▶ _Problems and tasks_
A – Reproduce the passage of the essay on pop neuroscience starting at "Some people do" and ending at "Was a Neuroscientist).", and switch "snarkiness" to "cheekiness".
B – Carry the essay on pop neuroscience forward from its last sentence.

------ Selected text ------

This is the second installment of a series on the metaphysics of statistics, designed to remind us that statistics are not a science, that I have called When Central Tendency Junkies Attack. Part 1 is here.
When you hear an ambulance on a city street; when you can identify, after five minutes, the smartest – or most annoying – or least socially phobic – student in a college seminar; when you taste the excess salt in a bowl of soup; when you go to a party and cannot take your eyes off the lone celebrity; when a single baby, crying, ruins your transatlantic flight – when any of these things, and also many other things – even most other things – happen in your life, then you have come face to face with that demon of median-lovers everywhere: the right tail.
Or, as I once called him, Zach.
Some people do not like right tails, and I have been mulling over this dislike ever since this summer, when I published a post on this site titled “Jonah Lehrer is Not a Neuroscientist.” The post seemed to get a lot of attention (read the friendly comments!), I think because of the snarkiness of the title (he has written a book called Proust Was a Neuroscientist).
The post raised what I think is a concern about the discipline of Pop Neuroscience: can one person – even someone as motivated, eloquent, well-educated and thoughtful as Jonah Lehrer – really be expected to cover the neuroscience beat?And if not, what should we do to help him?
That question is in turn a reflection of a larger concern I have, which is that “the brain” is an ideological construct that we have confused with a scientific fact, but if we are going to out the ideology, and prepare ourselves to see ourselves differently, we are going to need more than one reporter on the case. I fear that most of us have been bamboozled – and bamboozled ourselves – into not noticing the ideology, and the small number of commentators on this topic, relative to its importance in our lives (e.g. 27 million Americans on antidepressants) isn’t exactly setting us up to see through all the spin. This blog is my effort to pull the little Dutch boy’s thumb out the dike and let the ocean of metaphysics he’s been keeping out to finally flood the city of science. It’s waaaaaaaay too dry in here.
Anyway, in my Jonah Lehrer post I made a two-part point that circles back – or up – to this larger point.
First, while Jonah Lehrer is not a neuroscientist in the technical sense (he doesn’t apply the empirical method to studying neurons – he writes about the work of people who do), in the minds of the general public he is one, in the sense that they have identified him as the source from which to draw their neuroscience. This is necessary because neuroscience does a terrible job of presenting its results to the public – people are way too busy writing grants and doing studies to spend time on popular writing – and this is why its translators often come to represent the field (kind of the way Carney represents Obama.) Lehrer has taken the time to develop the art of explaining how the brain works in human terms that the public can make use of; therefore he, and David Brooks, are the ones they turn to.
The second point of my post was that I doubted that anyone, even Eric Kandel, would be up to the job. A book is one thing, but the neuroscience beat is another. It’s nobody’s fault; it’s the nature of the project. The New York Times does not assign one reporter to the entire 2012 Presidential campaign, and ideally we’d have a team on neuroscience too, given the vast array of topics, all of which are more complex than even the most complex presidential candidate.
To bring this point home, I closed the piece with a renunciation of my neuroscientist status (more on that later): “There are just too many mistakes out there waiting to be made. I have no doubt that even in this post I have made my share of them. Please let me know. After all, I’m not a neuroscientist too.”

------ Data section ------

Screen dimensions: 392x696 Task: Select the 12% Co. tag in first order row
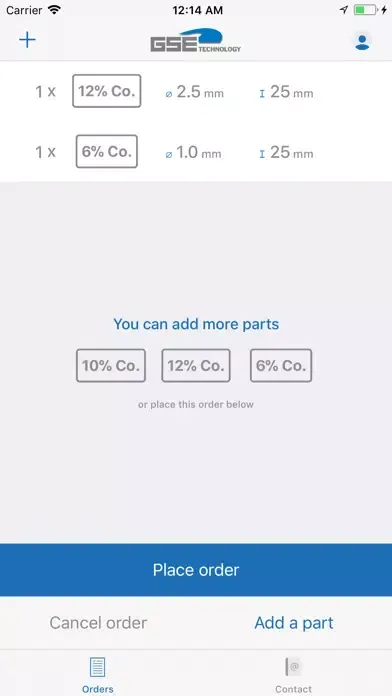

------

▶ _Results by task_
A –
Some people do not like right tails, and I have been mulling over this dislike ever since this summer, when I published a post on this site titled “Jonah Lehrer is Not a Neuroscientist.” The post seemed to get a lot of attention (read the friendly comments!), I think because of the cheekiness of the title (he has written a book called Proust Was a Neuroscientist).

B –
In between my two big points I presented as evidence Lehrer’s article on the wisdom of crowds in the WSJ, in which I felt three mistakes were made in his effort to translate a scientific piece into layman’s terms.
The first mistake was that he did not citing the study he was describing, and I had to sleuth out what that study was. Readers wanting to investigate the idea Lehrer raised were therefore blocked from being able to do so. Probably an editing error – but still, it was someone’s mistake.
The second mistake was that he cherry-picked his data. Thus he turned an article that should have been bouncing around the rim of his main idea into a slam dunk.
The third mistake was that the single data point he used came from a category of data – the median response – that the authors, in their methods section, did not indicate was their choice as their dependent variable. Jonah Lehrer himself graciously wrote to me:
Jonah Lehrer: I realize that, in this particular study, the geometric mean was a better demonstration of the WoC effect. That said, many other papers have found that the median does a better job, especially when dealing with crowds of naive, uninformed subjects.
Let’s put aside that Lehrer’s use of the word “particular” suggests what is possibly a willingness to value general patterns over particular instances (he seems to imply that the methods of related papers might be the methods of this one). This is a classic non-empirical, rationalist maneuver (valuing pre-existing ideas over data).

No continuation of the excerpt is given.